» What to work on
Reproduce the entries in the stretch from the line containing "Output the (X, Y)" through the line containing "center [172, 496].", replacing "given" with "specified" and leaving everything else unchanged. Omit the pictures from your answer.

» Data lines
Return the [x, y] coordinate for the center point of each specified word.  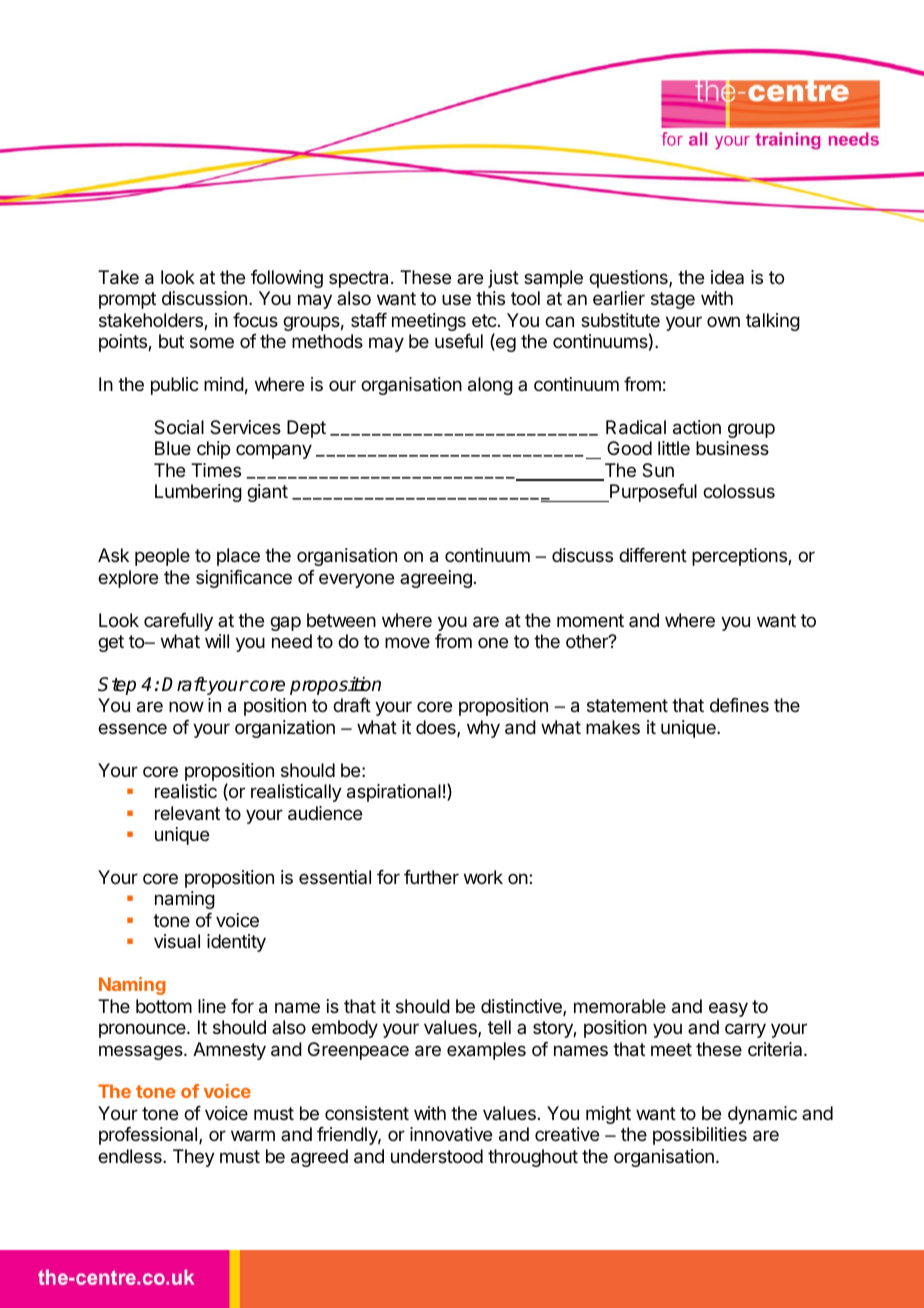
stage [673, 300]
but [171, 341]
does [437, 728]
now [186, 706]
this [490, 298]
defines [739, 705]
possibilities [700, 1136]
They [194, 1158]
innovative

--

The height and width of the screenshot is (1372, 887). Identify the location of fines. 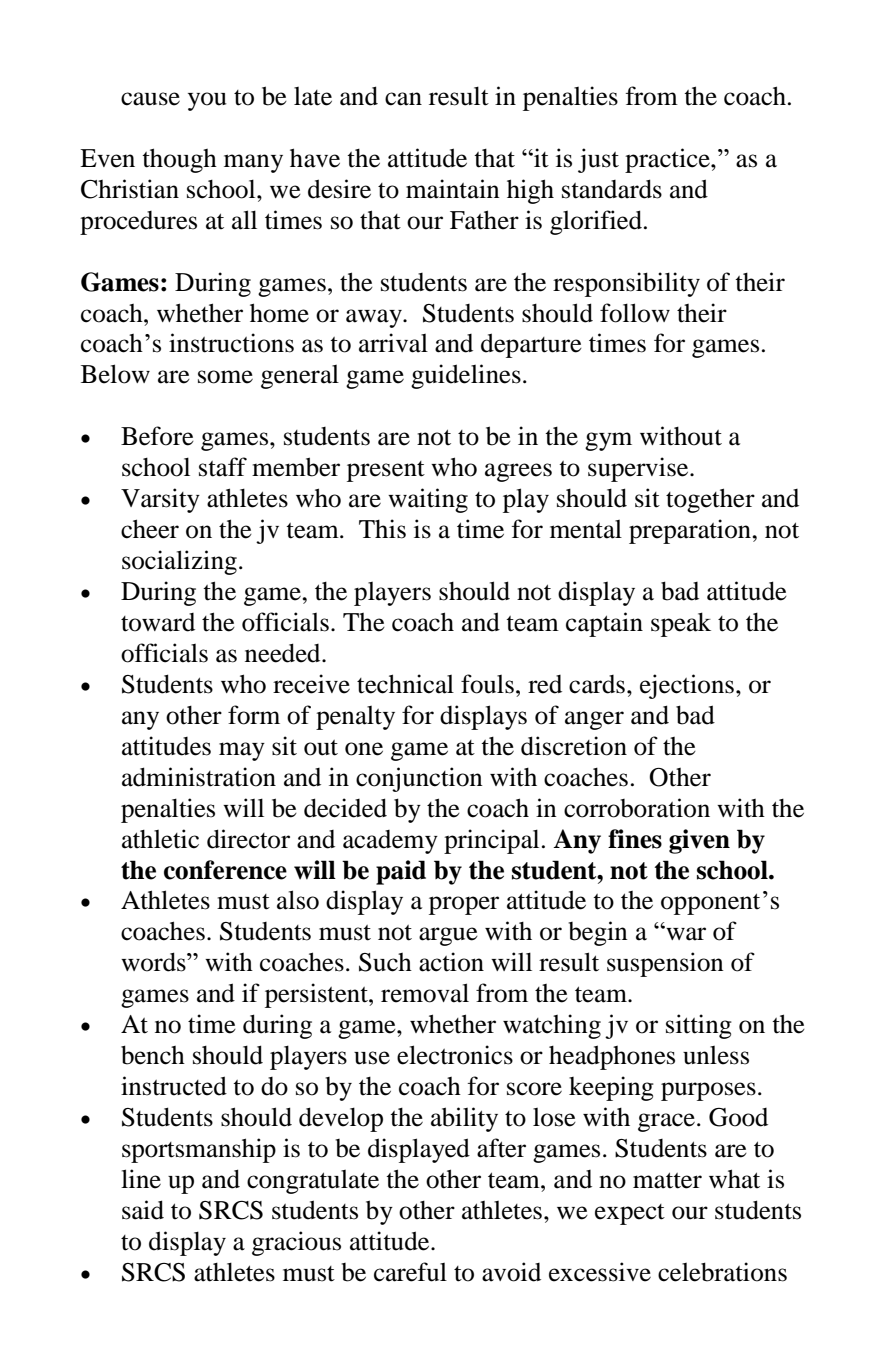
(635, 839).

--

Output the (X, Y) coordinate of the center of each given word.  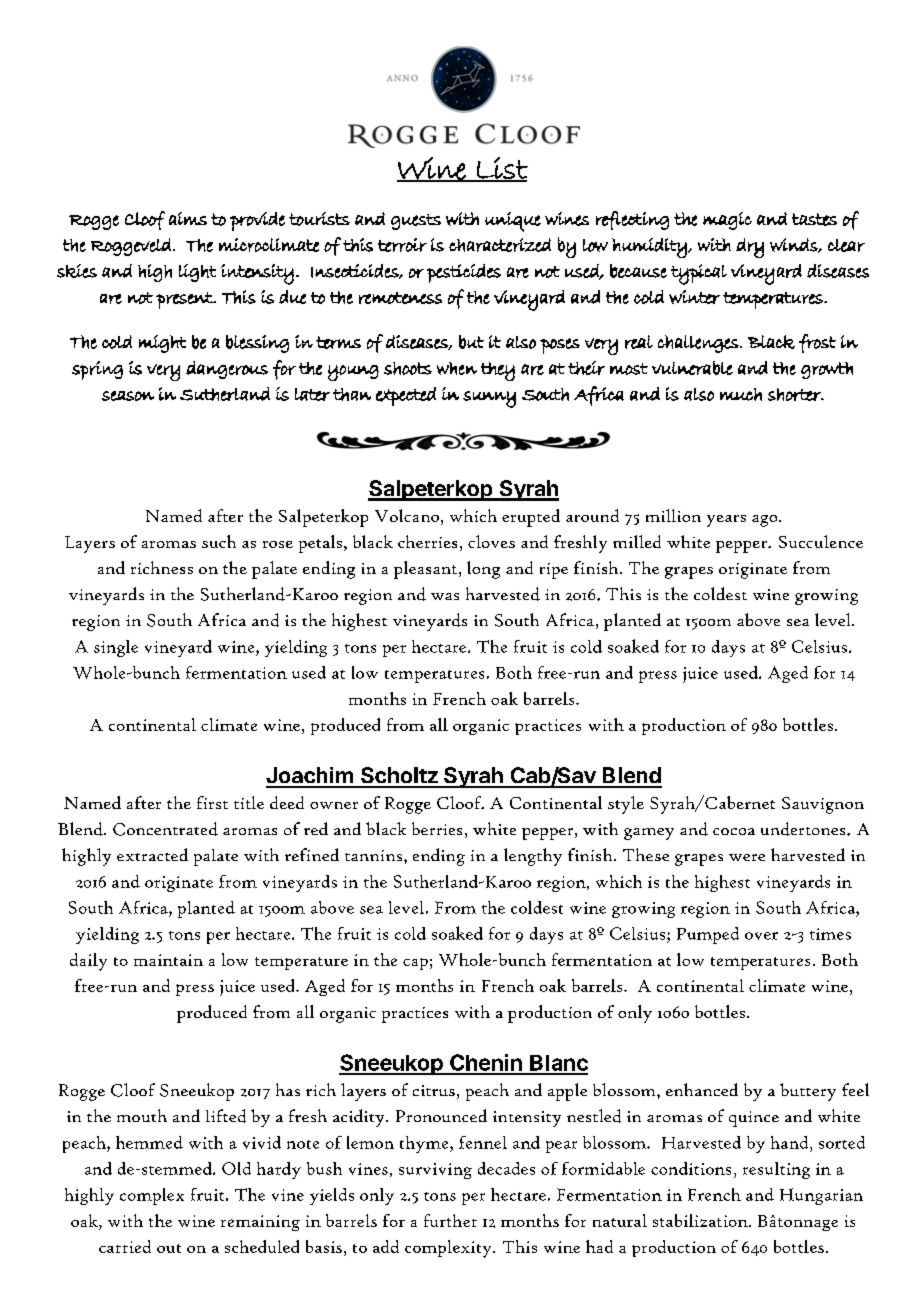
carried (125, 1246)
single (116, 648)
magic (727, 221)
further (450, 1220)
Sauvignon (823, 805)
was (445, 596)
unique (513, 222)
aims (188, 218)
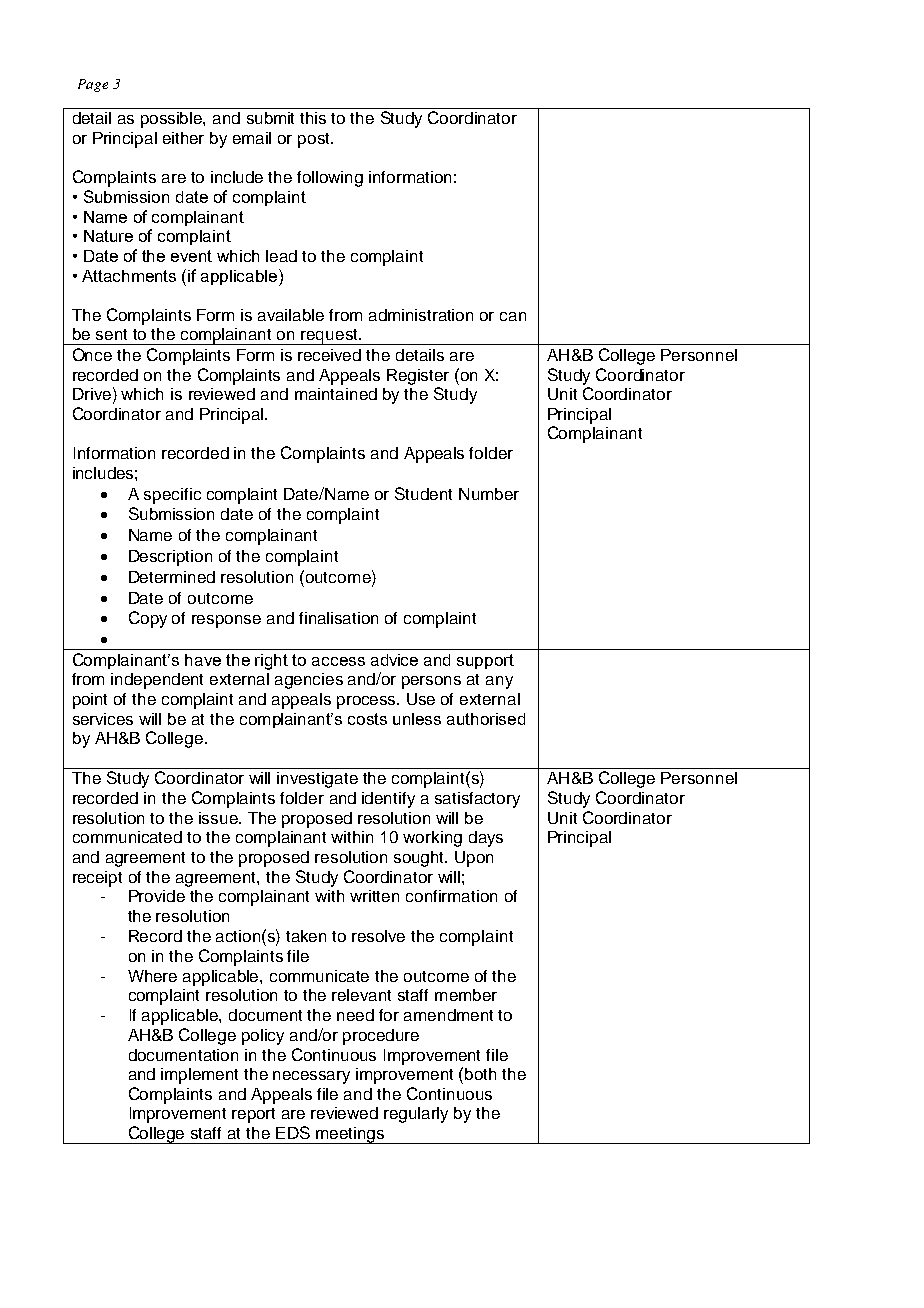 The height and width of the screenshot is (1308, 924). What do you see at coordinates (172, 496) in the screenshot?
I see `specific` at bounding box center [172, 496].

» Reply
Output the (X, Y) coordinate of the center of each specified word.  
carried (125, 1246)
single (116, 648)
magic (727, 221)
further (450, 1220)
Sauvignon (823, 805)
was (445, 596)
unique (513, 222)
aims (188, 218)
 The height and width of the screenshot is (1308, 924). What do you see at coordinates (172, 496) in the screenshot?
I see `specific` at bounding box center [172, 496].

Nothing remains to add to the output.